● PROVIDED TEXT

══════════

Properly construed however, paragraph 3.5 in
its terms simply records
that the Exemption that has now been granted was granted to ‘
afford
Ithala a final opportunity to regularize its deposit taking
activities’.
It
goes on further to state the consequences of failure to meet the
conditions upon which the Exemption was granted – the
winding
down of the deposit taking activities.
[37]
It follows that
if Ithala does not obtain a further Exemption, it cannot lawfully
continue with its deposit taking activities.
This paragraph
imposes no condition upon Ithala and in its terms simply serves to
record the legal consequences of the failure
to meet the conditions
in terms of which the Exemption was granted.
[38]
Since s 1(1)(cc) of
the Banks Act permits the granting of an Exemption with conditions,
there is nothing irrational in including
within the Exemption a
statement of the legal consequences of non-compliance.
Paragraph 3.5 is not a condition and as such
its inclusion is not
irreconcilable with the granting of the Exemption.
[39]
It was argued that
paragraph 4.3, which deals with the authorization to establish a bank
or mutual bank is inconsistent with the
notion of an Exemption in the
present circumstances. The argument on behalf of Ithala was
that an Exemption from the Banks
Act, cannot through the imposition
of a condition, be used to achieve something diametrically opposite
being enforcement of compliance
with the provisions of the Banks Act
by compelling registration in terms of that Act.
[40]
It
was argued that the Financial Sector Regulation Act
[15]
(FSR Act) provides the Prudential Authority with extensive
enforcement powers and that the exercise of any power should be in
terms of that Act. The use by the Prudential Authority of s
1(1)(cc) of the Banks Act to impose conditions on Ithala was improper
and this should necessarily have occurred within the powers conferred
in terms of the FSR Act.
[41]
This
argument was predicated on the assumption that the Prudential
Authority had no intention to exempt Ithala but rather to force
compliance with the Banks Act through the imposition of conditions.
Under-pinning this argument, was a ‘legitimate
expectation’ by Ithala to the grant of an unconditional
Exemption predicated on the fact that even though conditions were
imposed, there would be no concomitant obligation to comply with
these.
[16]
[42]
Ithala
argued that the imposition of condition 4.3 created an impossibility
on the part of Ithala
inter
alia
because
the Banks Act requires the business of a bank to be conducted by a
public company and Ithala, being a provincial government
business
enterprise falls within the definition of state-owned company and
does not fall within the definition of a public company.

══════════

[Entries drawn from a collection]
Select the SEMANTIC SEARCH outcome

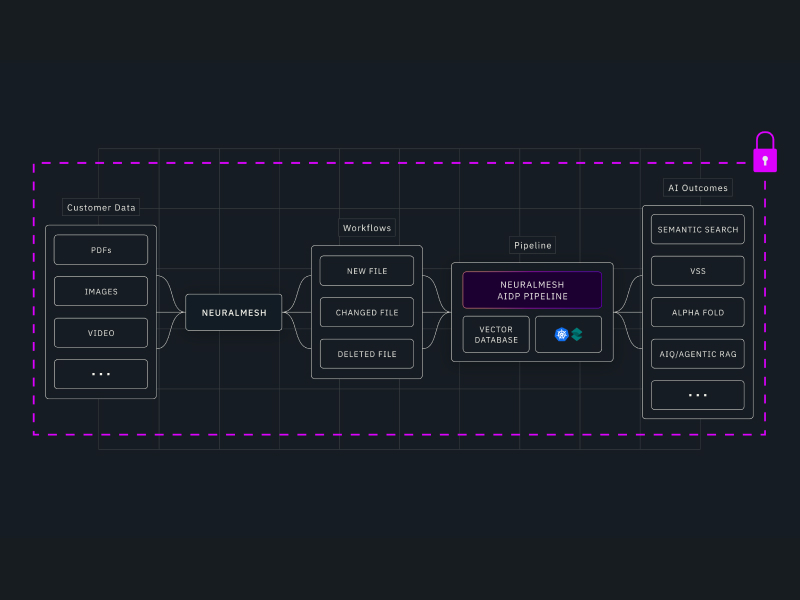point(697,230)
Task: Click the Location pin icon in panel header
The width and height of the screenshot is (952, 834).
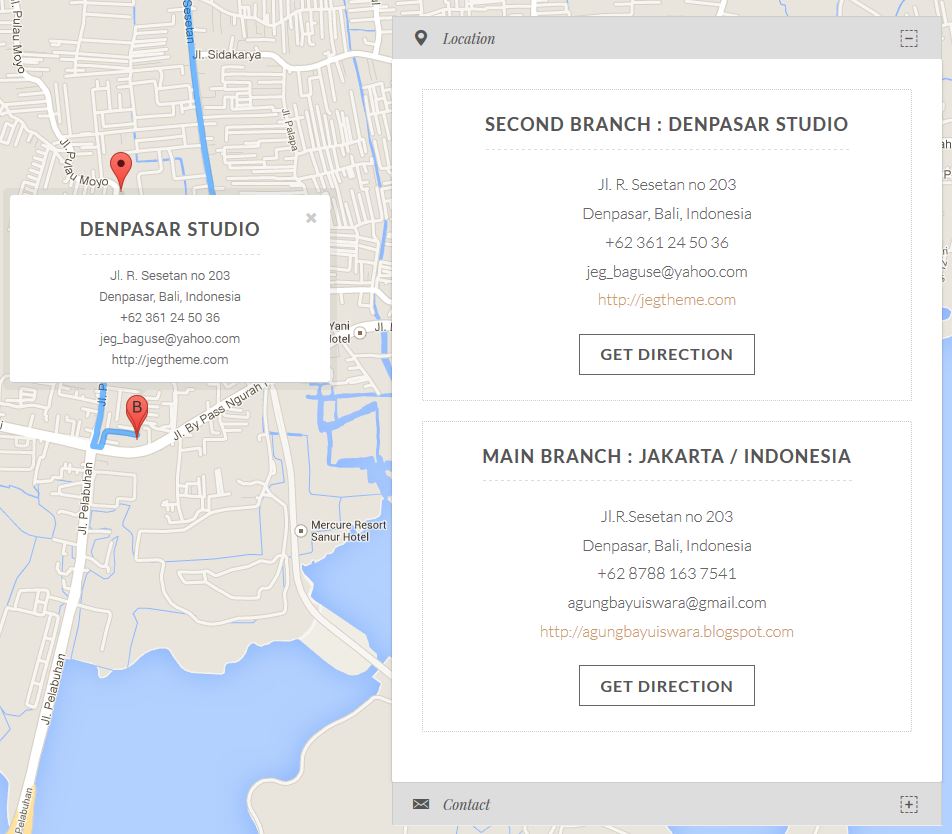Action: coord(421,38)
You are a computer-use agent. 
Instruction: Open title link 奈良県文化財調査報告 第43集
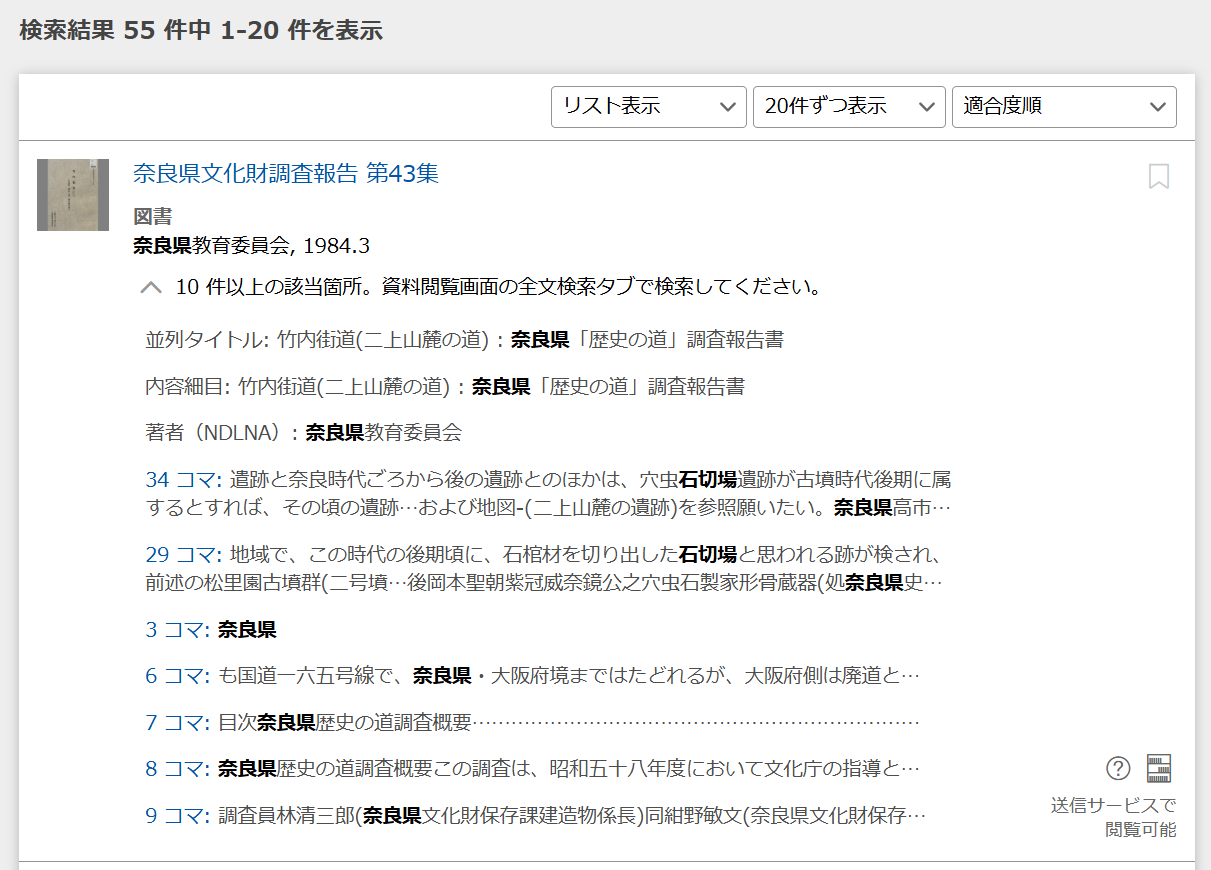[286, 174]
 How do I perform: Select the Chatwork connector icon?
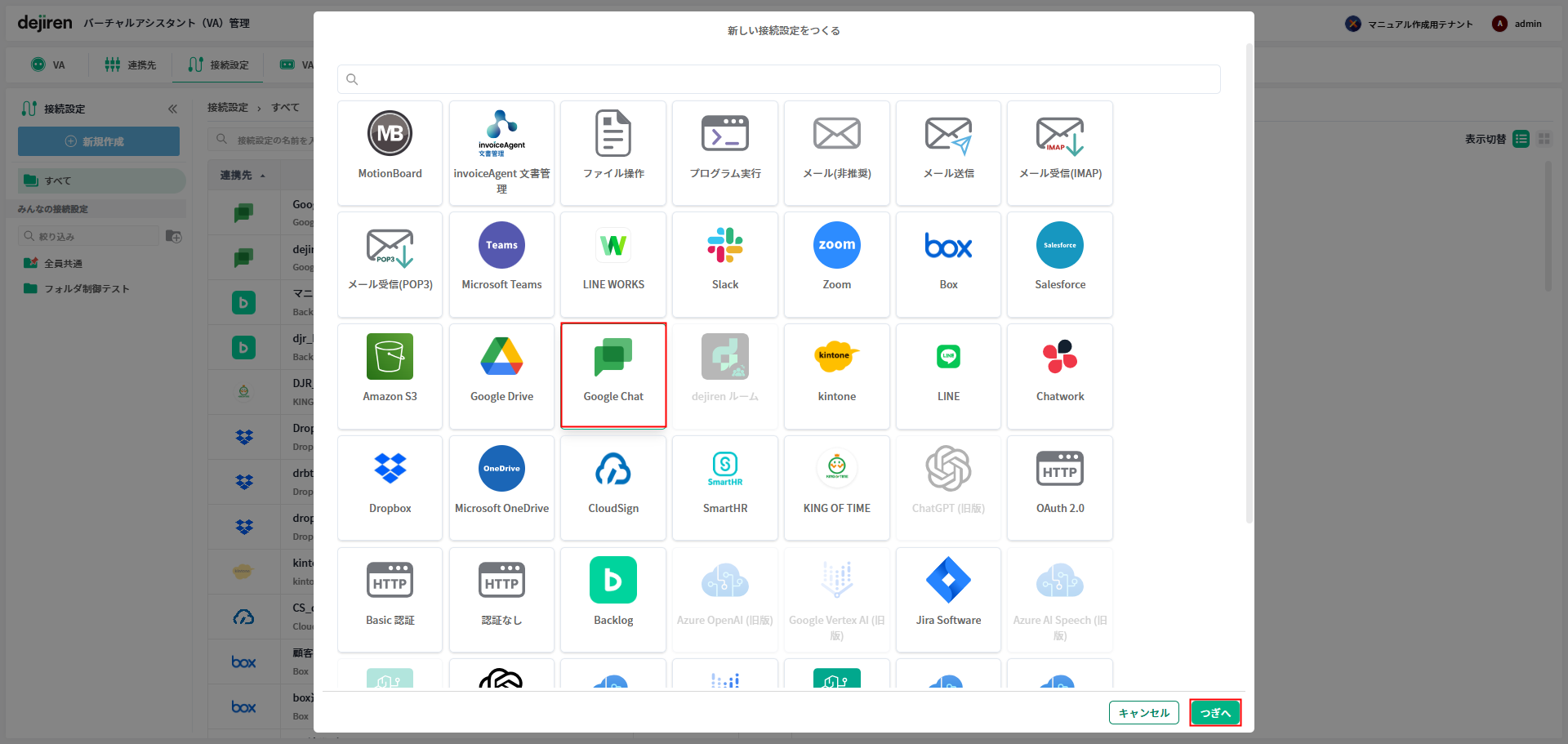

══════════

Please state, from the passage on Ithala's exemption under the Banks Act, the purpose for which paragraph 3.5 records that the Exemption was granted.

It was granted to afford Ithala a final opportunity to regularize its deposit taking activities.